▶ _What is needed_
Nothing but the lines from the one containing "Click the current" through the end of the data should be retyped, exactly as they stand, and pictures should not be retyped.

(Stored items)
:::
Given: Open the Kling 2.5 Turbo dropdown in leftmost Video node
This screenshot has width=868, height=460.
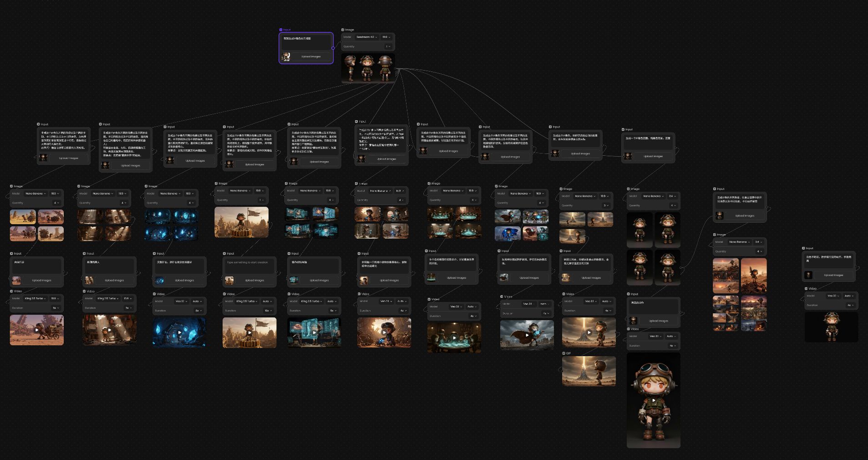Looking at the screenshot, I should pos(35,298).
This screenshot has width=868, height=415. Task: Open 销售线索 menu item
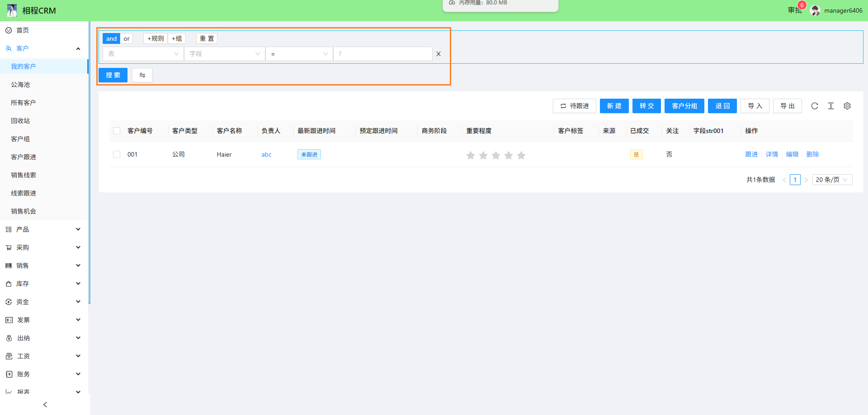[24, 175]
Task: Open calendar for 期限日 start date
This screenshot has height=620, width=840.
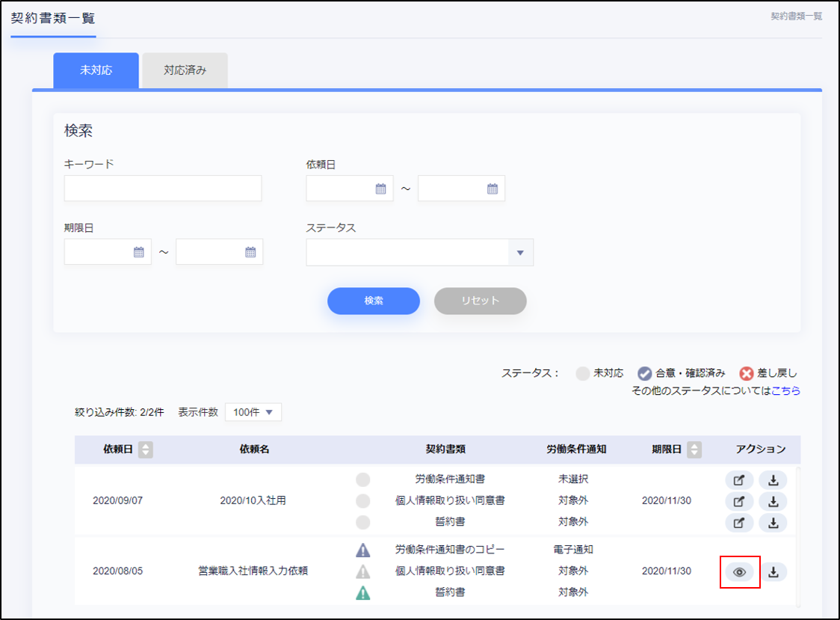Action: click(138, 252)
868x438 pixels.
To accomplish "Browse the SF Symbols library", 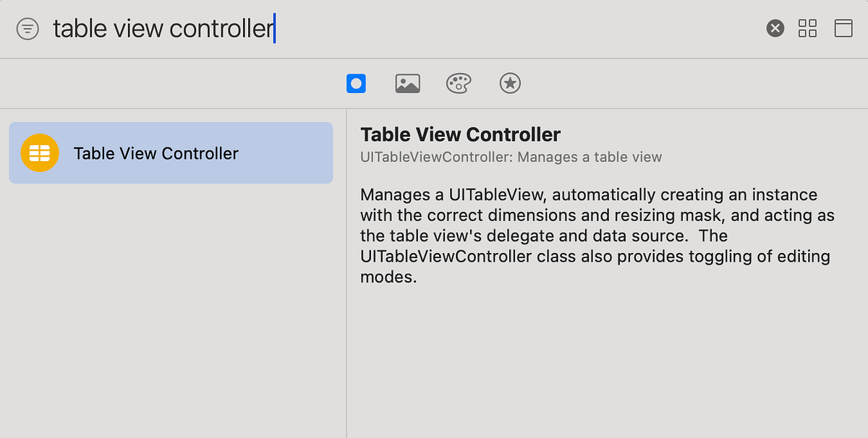I will 510,83.
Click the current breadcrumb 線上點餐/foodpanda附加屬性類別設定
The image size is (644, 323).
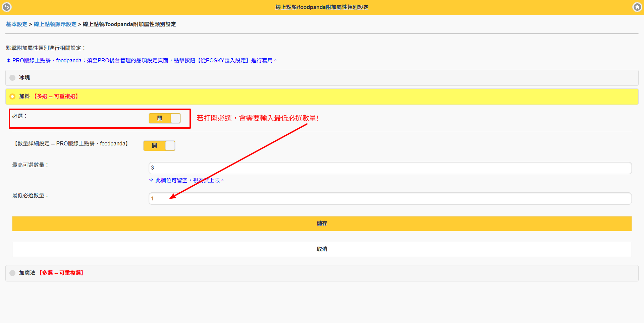(129, 24)
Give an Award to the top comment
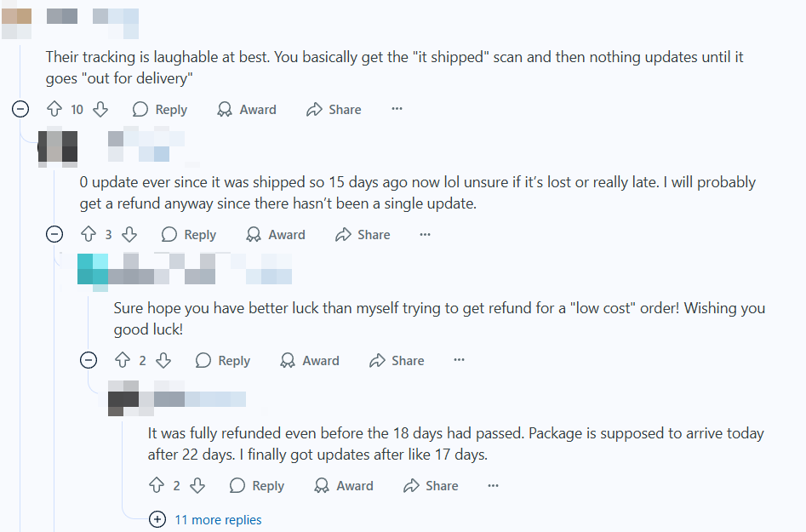The image size is (806, 532). click(246, 109)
:::
▶ _Completed task_
Click the current breadcrumb 線上點餐/foodpanda附加屬性類別設定
The image size is (644, 323).
(129, 24)
Give an Award to the top comment
The image size is (806, 532). click(246, 109)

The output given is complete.